>>>>

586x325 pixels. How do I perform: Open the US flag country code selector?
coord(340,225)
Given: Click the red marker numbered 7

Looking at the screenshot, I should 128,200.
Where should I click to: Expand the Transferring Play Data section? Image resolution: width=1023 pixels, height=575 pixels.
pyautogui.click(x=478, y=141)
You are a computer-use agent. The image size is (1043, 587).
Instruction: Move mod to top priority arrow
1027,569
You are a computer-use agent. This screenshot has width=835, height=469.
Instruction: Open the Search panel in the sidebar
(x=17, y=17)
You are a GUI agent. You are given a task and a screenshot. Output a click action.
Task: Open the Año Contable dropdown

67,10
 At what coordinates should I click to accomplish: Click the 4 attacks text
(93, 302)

<<<<
>>>>

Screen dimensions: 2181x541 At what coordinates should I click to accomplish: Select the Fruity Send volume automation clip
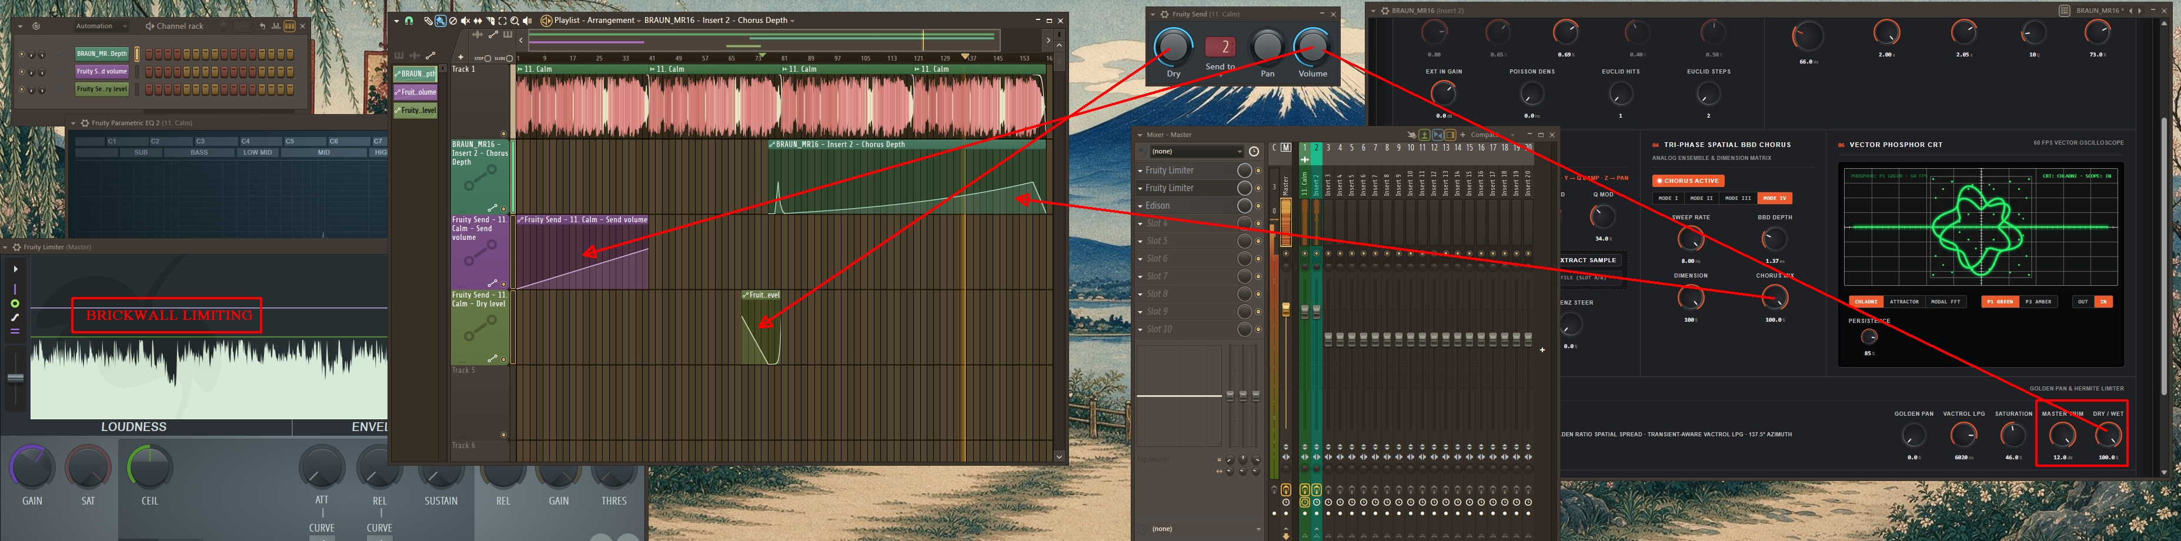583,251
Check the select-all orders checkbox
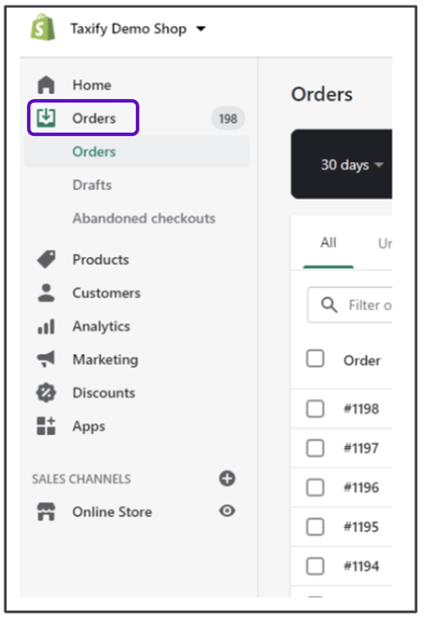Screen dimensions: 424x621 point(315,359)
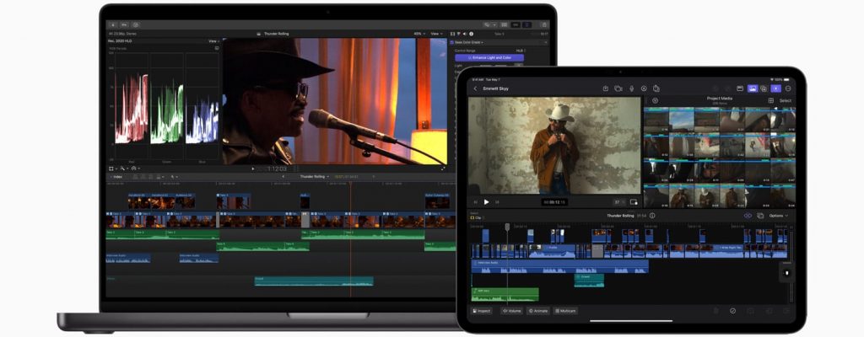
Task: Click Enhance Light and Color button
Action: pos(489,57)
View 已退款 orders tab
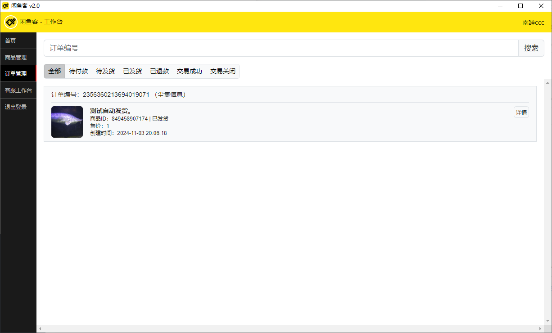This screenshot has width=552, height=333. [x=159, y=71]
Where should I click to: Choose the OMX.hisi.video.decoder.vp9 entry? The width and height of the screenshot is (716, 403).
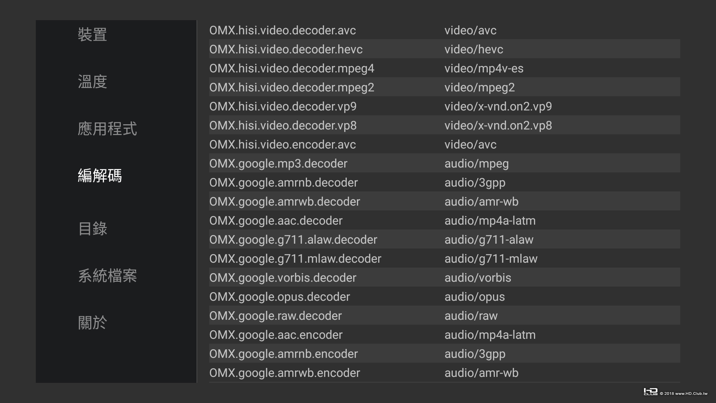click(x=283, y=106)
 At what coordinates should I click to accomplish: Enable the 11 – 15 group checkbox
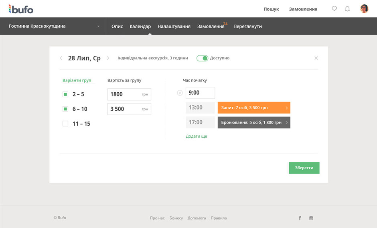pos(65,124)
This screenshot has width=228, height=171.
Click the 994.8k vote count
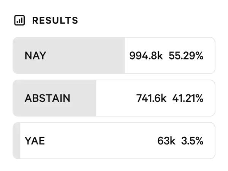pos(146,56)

<<<<
>>>>

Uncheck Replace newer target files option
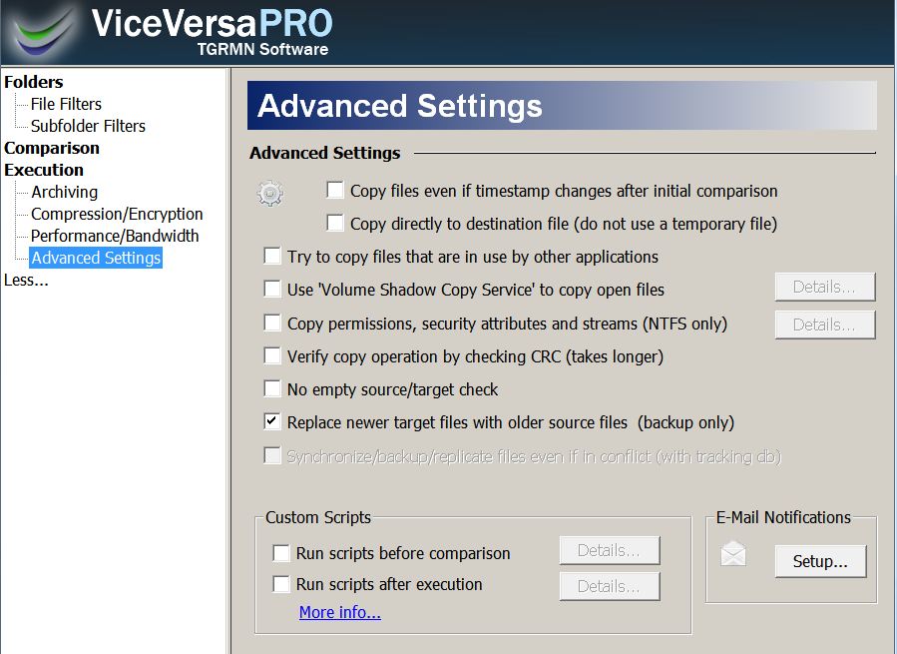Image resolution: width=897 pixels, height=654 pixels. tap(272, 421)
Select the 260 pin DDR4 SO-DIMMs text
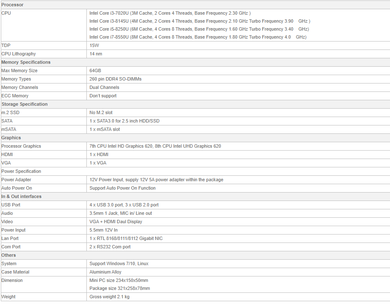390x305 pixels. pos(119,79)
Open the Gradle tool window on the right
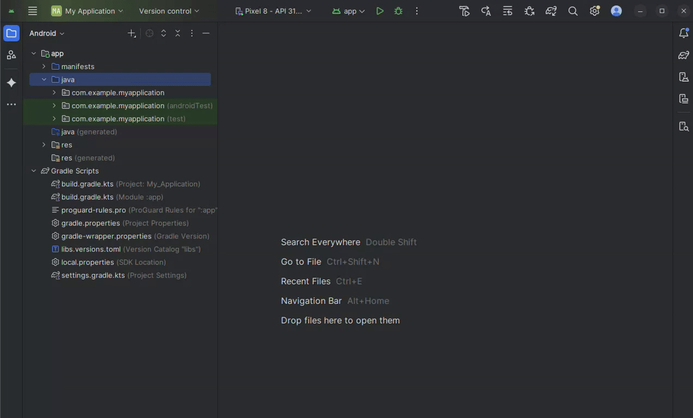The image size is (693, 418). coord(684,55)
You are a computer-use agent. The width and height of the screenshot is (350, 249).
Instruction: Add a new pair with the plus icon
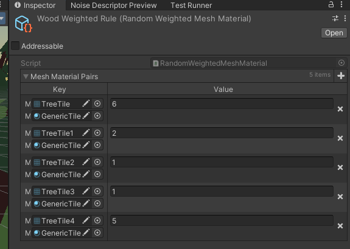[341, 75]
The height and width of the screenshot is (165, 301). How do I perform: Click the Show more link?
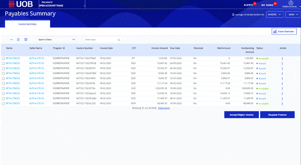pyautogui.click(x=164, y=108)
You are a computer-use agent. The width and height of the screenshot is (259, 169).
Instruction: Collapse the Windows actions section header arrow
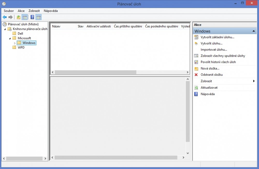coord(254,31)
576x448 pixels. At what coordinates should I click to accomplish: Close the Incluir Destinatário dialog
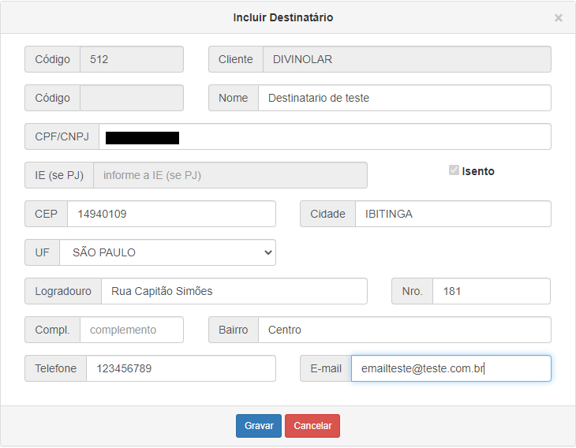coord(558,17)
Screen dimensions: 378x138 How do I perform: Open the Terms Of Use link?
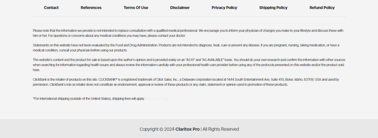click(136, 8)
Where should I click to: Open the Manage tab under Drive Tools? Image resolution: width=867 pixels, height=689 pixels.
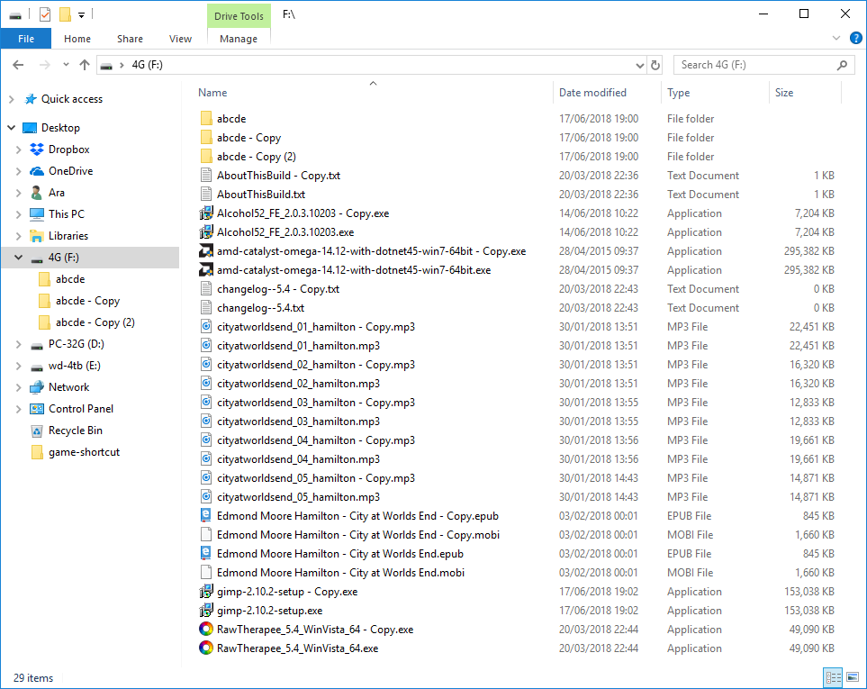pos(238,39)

<<<<

*TASK BRIEF*: From the listing above, copy out each line where the word "computer" appears.

*WRITTEN SOLUTION*:
You are a computer-use agent. The image size is (1043, 587).
You are a computer-use agent. This screenshot has width=835, height=469.
You are a computer-use agent. The width and height of the screenshot is (350, 249).
You are a computer-use agent. The width and height of the screenshot is (259, 169).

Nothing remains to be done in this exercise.